Así mis días se trasformaron en calvarios, y sí para entonces ya me costaba hacer amigos, ni se imaginan lo que costó hacerme de una novia, más cuando la invitaba a la casa y la recibía una muchacha con los ruleros, y los gritos que se le salían de la boca. Parecía que nunca iba a entender que se había casado con un vago al que creía un buen partido. Lo extraordinario es que aun así mi hermanito seguía siendo el ejemplo de grandes aventuras, mientras yo era un completo perdedor.
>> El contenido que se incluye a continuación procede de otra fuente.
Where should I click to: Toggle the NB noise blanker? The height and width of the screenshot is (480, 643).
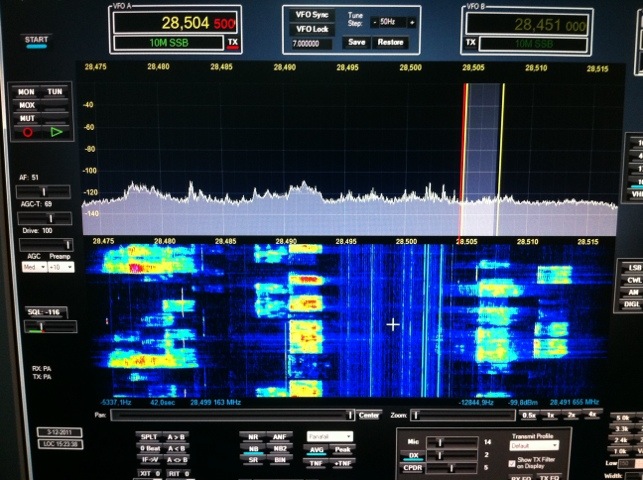click(x=251, y=450)
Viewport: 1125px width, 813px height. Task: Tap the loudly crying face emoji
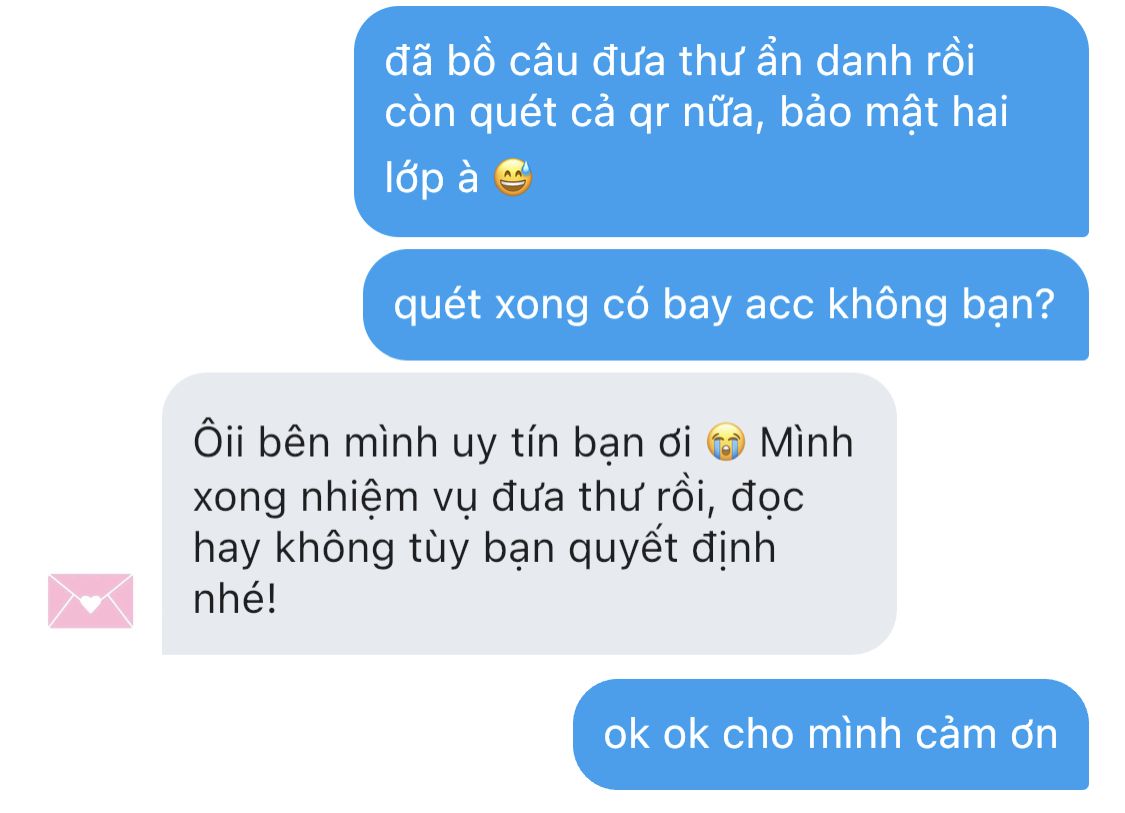pyautogui.click(x=725, y=441)
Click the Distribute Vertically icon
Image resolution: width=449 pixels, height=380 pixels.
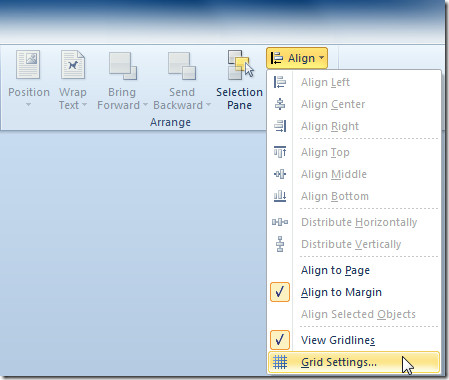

Las pocas tardes que me quedaban libres me sentaba con mamá en la sombra del ombú, cuando no trabajaba doble turno para mantener a la amplia familia, obviamente no iba a dejar a la criatura sin leche, aun sin ser mía, aunque lo hubiese deseado, siempre me había gustado Alicia, pero claro mi hermano la había visto primero y con su encanto arrollador supo exactamente que decir para conquistar a la muchacha. Muy en el fondo, las veces que teníamos la oportunidad de hablar serenamente, en esas noches que su marido se desaparecía en las copas del antro al que iba, y nos apoyábamos uno a cada lado del ventanal y la luna proyectaba su reflejo en el patio de cerámica blancas y negras, ella soltaban un susurro silencioso casi imperceptible pero no para mi corazón que cada tanto latía por su melena castaña, pero el encanto se iba cuando la veía furiosa y mal gastando sus energías en el vago de mi hermano.